2016, d. The Duffer Bros.
It's been a year...a whole year since Stranger Things debuted. Hell it didn't so much debut as catch fire and roll screaming down the hall. This thing was H-O-T hot a year ago. Early notice from the Weekly Planet podcast had me on the lookout for the show's arrival, and when it came I couldn't trumpet its praises higher. From the opening title sequence, with it's John Carpenter-inspired theme pulsating and thudding as it reveals its retro-Stephen King bookjacket font (ITC Benguiat), an ominous red radiating mutely against a stark black backdrop, I was in. Then title cuts over to the chapter heading, again a stark, but solid, red font against the same black backdrop, only the red drops out, revealing an image behind it, as the text floats forward, larger and larger, revealing more and more of the image, the text becoming too large to be contained on screen, until its gone altogether.
The rest of the show could have been complete dross, but I would have still loved it for only these few touches. The evocation of the 1980's is the intent of this opening sequence and it achieves it irrefutably. It's strange to be so in love with the opening credits of a TV show, but really, I can't remember any TV credits sequence that enthused me to this degree where I don't want the credits to end.
With most shows, when binge watching, the credits become a hindrance, a time suck, they just get in the way of watching more of the show. With Stranger Things they're chapter markings, a stopping and starting point. They are an essential tone setter (and resetter). If you've stepped away then you're instantly transported back into the mood of the show with the credits. If you've just completed the previous episode then this acts as an interstitial, the chapter title providing a little foreshadowing and the zoom in setting the scene for this next stage.
Beyond the credits is one of the best TV experiences I've ever had. It's a nostalgia bomb, sure, but even if you weren't a child of the 80's it's so true to the era that it feels of the era, not retro. The details seem so precise (though I'm told a couple of the songs on the soundtrack are anachronistic, debuting after the time setting of the show)... the wardrobes are garishly spot-on (not so flattering as "retro" shows tend to make the style of the time), the living spaces are absurdly busy with meticulous details (very little of which seems incongruous to its environment), and technology is right where it should be.

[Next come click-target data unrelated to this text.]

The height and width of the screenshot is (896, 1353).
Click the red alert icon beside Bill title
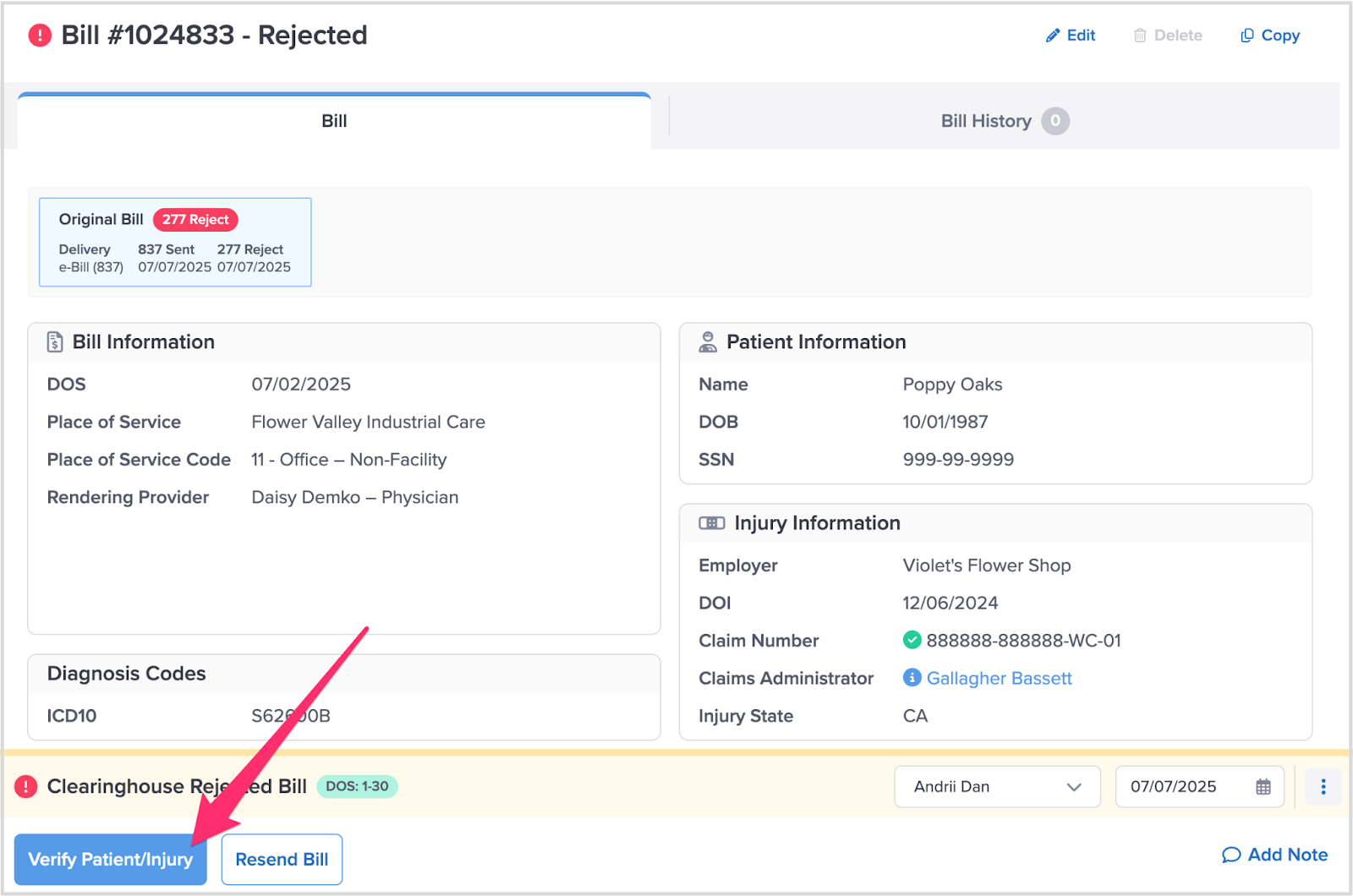(40, 36)
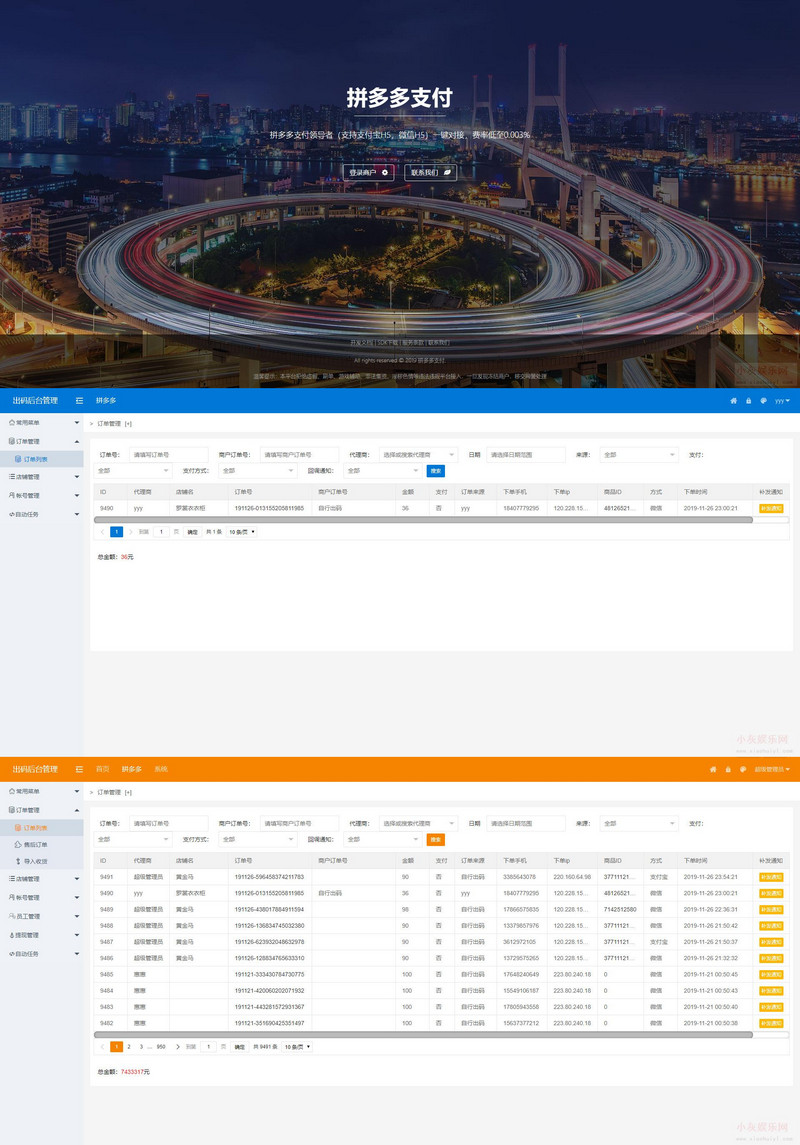Viewport: 800px width, 1145px height.
Task: Open the theme palette icon in the blue header
Action: [764, 401]
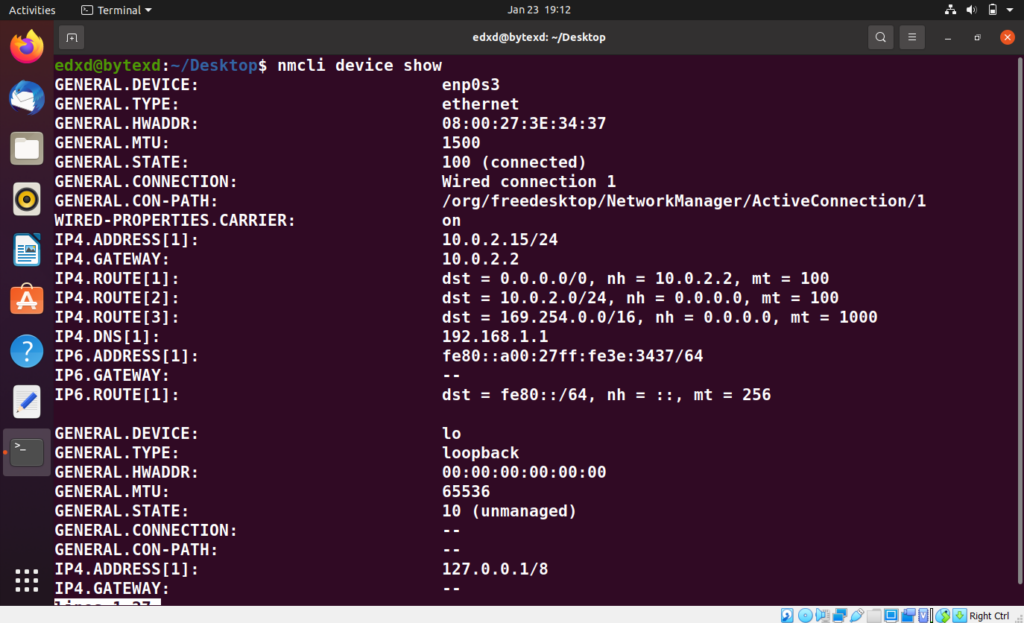1024x623 pixels.
Task: Click the display icon in VM status bar
Action: 891,615
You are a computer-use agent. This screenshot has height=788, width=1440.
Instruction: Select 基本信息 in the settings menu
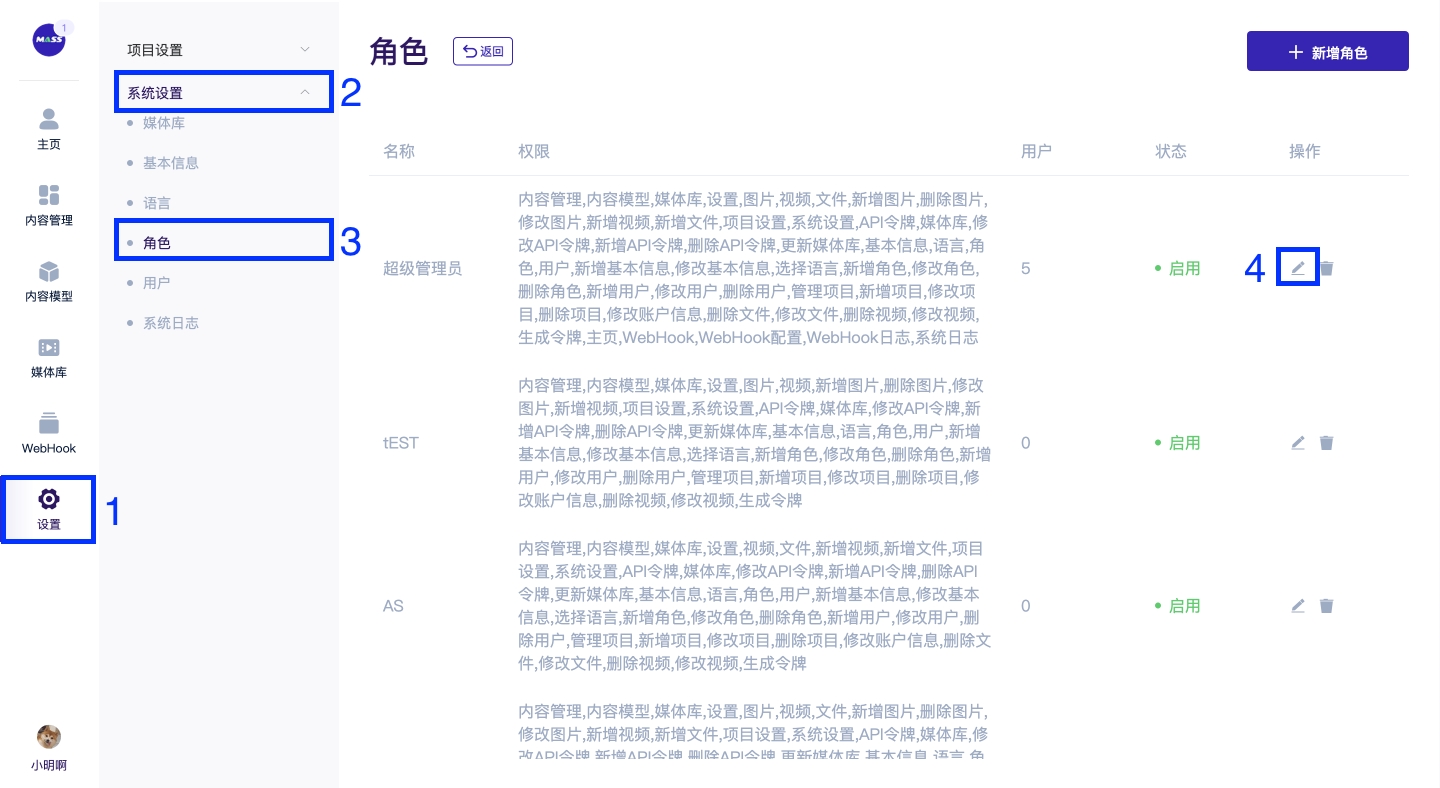tap(171, 163)
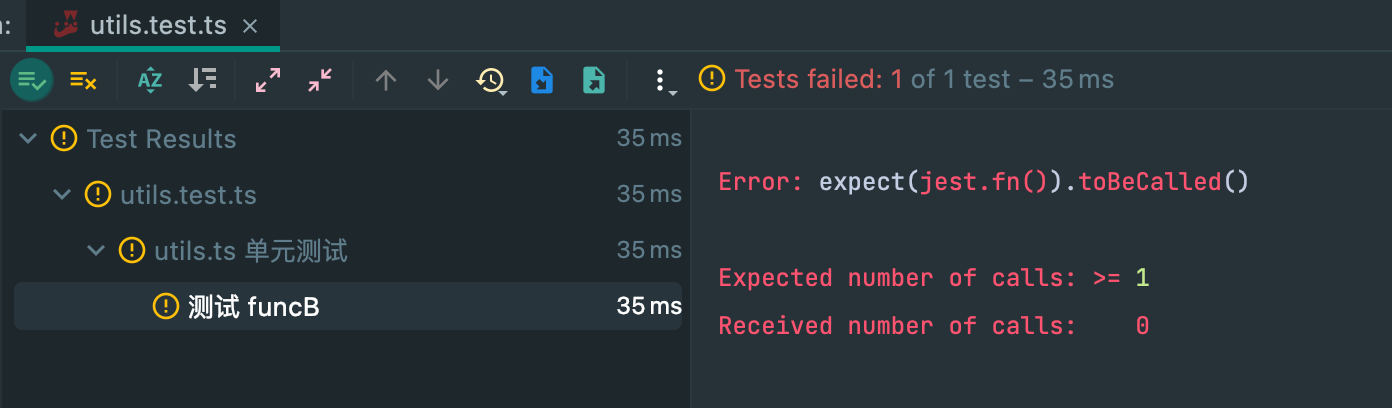
Task: Select the utils.test.ts row in tree
Action: coord(348,194)
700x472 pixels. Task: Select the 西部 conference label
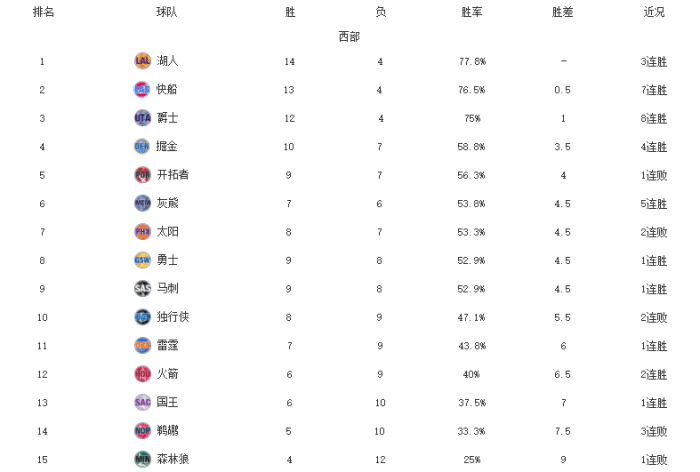(349, 36)
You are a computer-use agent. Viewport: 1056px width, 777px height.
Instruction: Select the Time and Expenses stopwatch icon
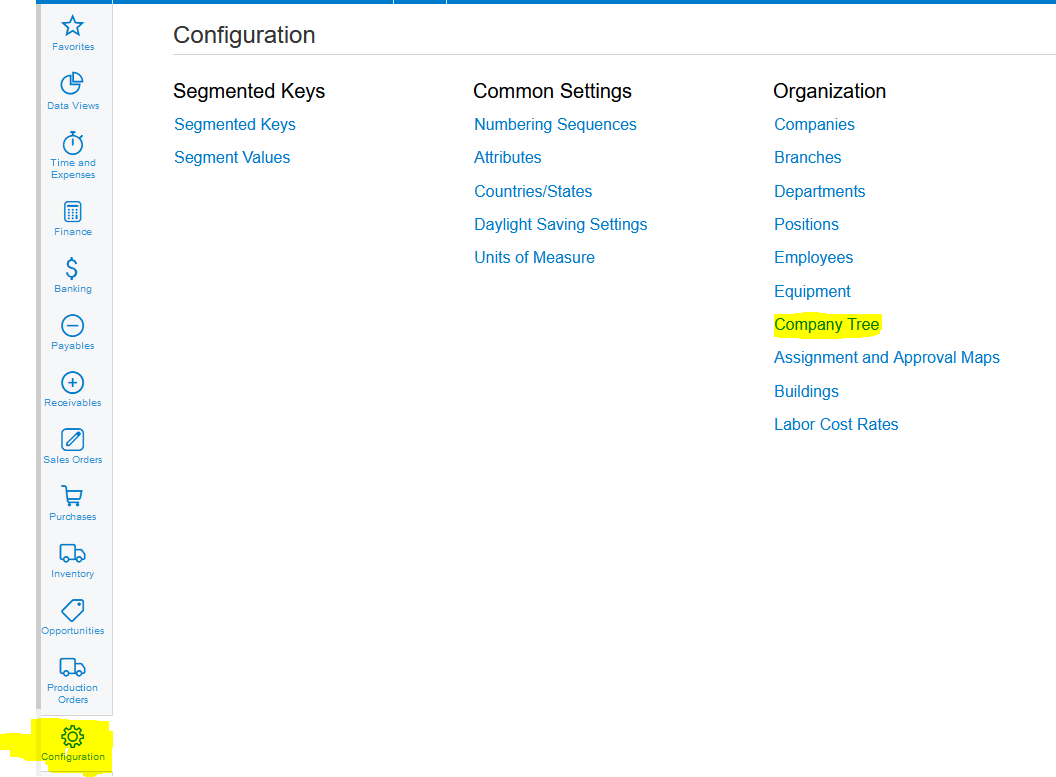coord(73,143)
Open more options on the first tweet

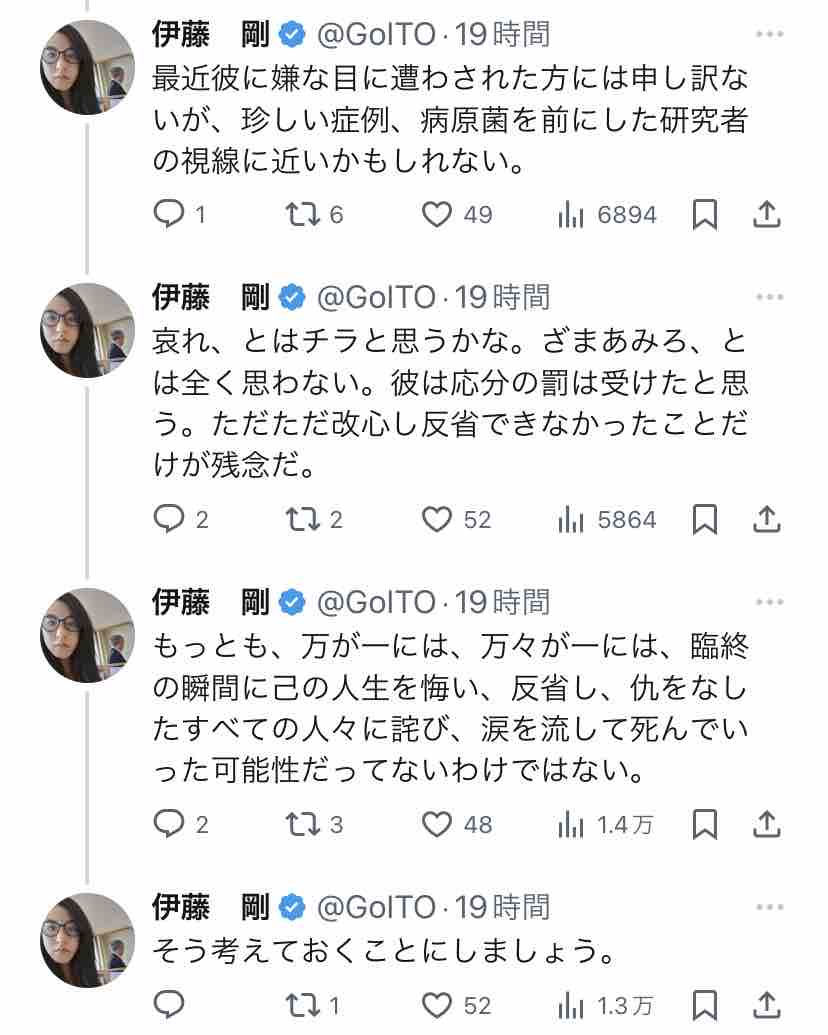pos(769,35)
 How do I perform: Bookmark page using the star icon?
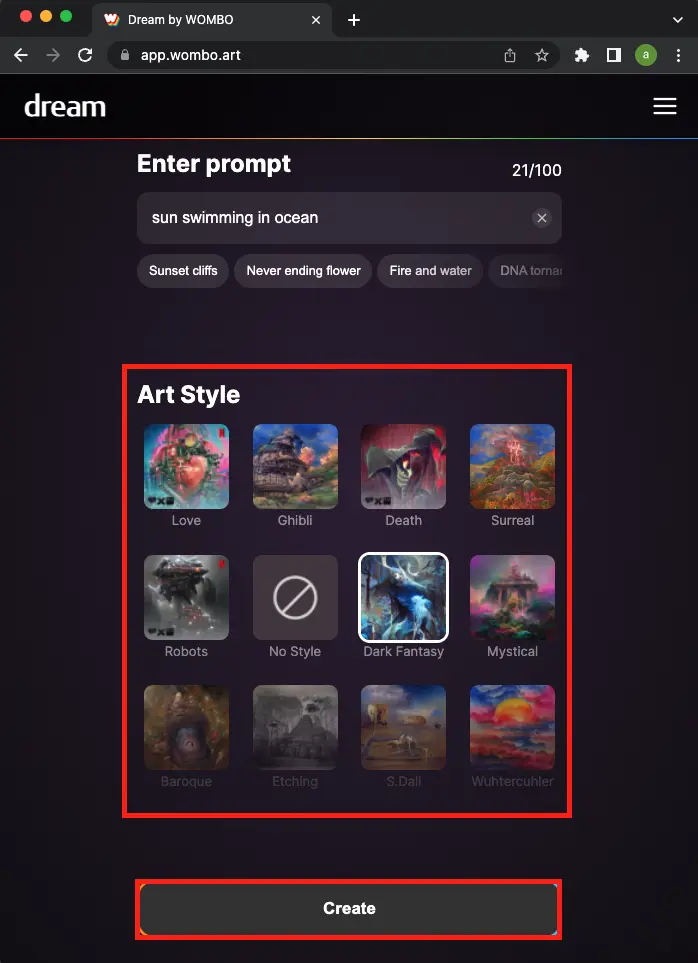point(541,55)
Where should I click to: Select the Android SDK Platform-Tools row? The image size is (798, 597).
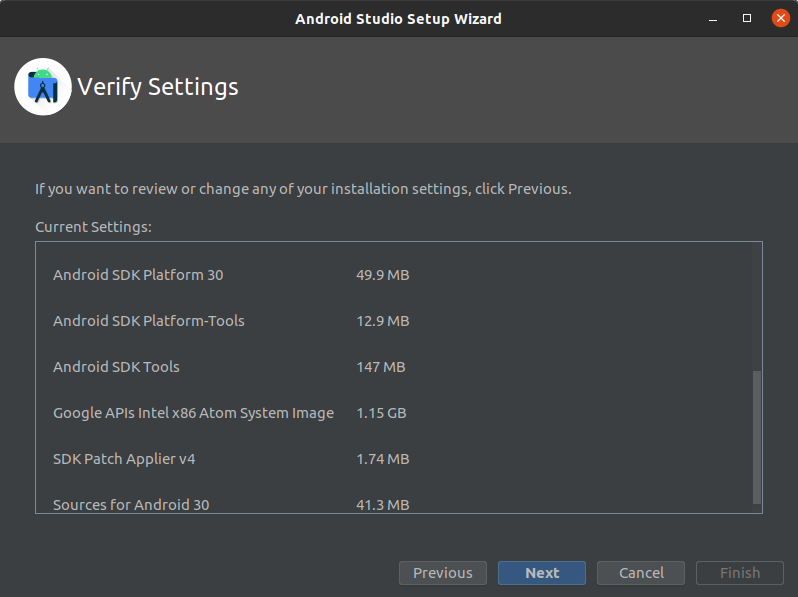pos(149,321)
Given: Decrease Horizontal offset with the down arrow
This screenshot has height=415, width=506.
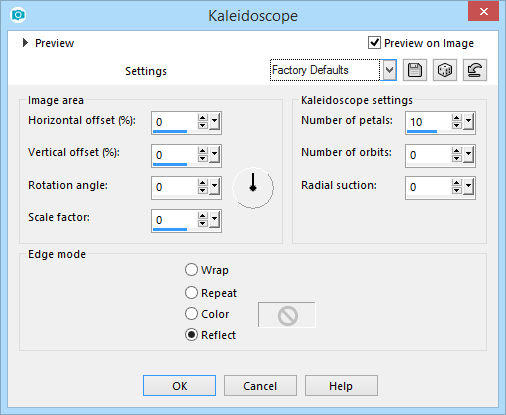Looking at the screenshot, I should (x=202, y=126).
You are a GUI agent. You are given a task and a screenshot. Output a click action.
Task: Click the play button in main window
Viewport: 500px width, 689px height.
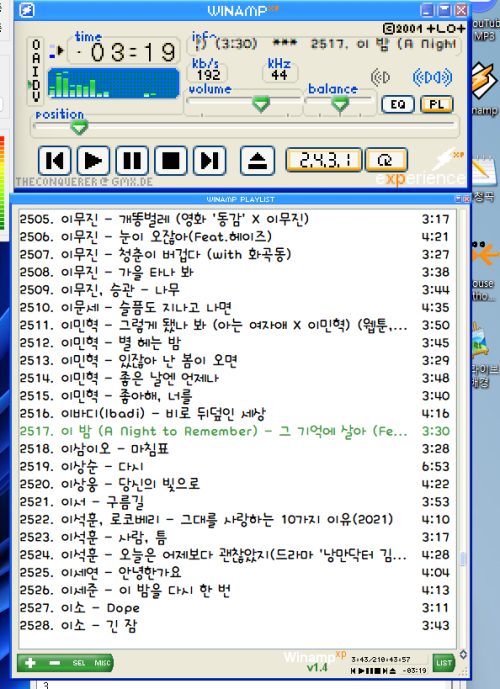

The King/Carpenter vibe permeates the show, it fuels it. It's the perfect homage-slash-mashup of the two gentlemen's works in the 70's and early-80's, and yet it does it with such a modern sense of pacing and storytelling that it's totally of-the-now. The Duffer Brothers don't just look to their primary influences, but outside ones as well, there's aspects of James Cameron, John Hughes, and certainly others I'm not even cluing into. As a result, we have a nearly perfect show (#justiceforBarb) that I have a feeling will actually be timeless. The acting is superb, the effects are utterly effective, and the nuances are note perfect.
The only problem with Stranger Things might be it becoming a victim of its own success. So hugely popular the first season became, that the worry is a follow-up tries too hard to replicate it or tries too hard not too. Expectations are high for Season 2, probably too high, which may lead only to disappointment and dragging down what has already come.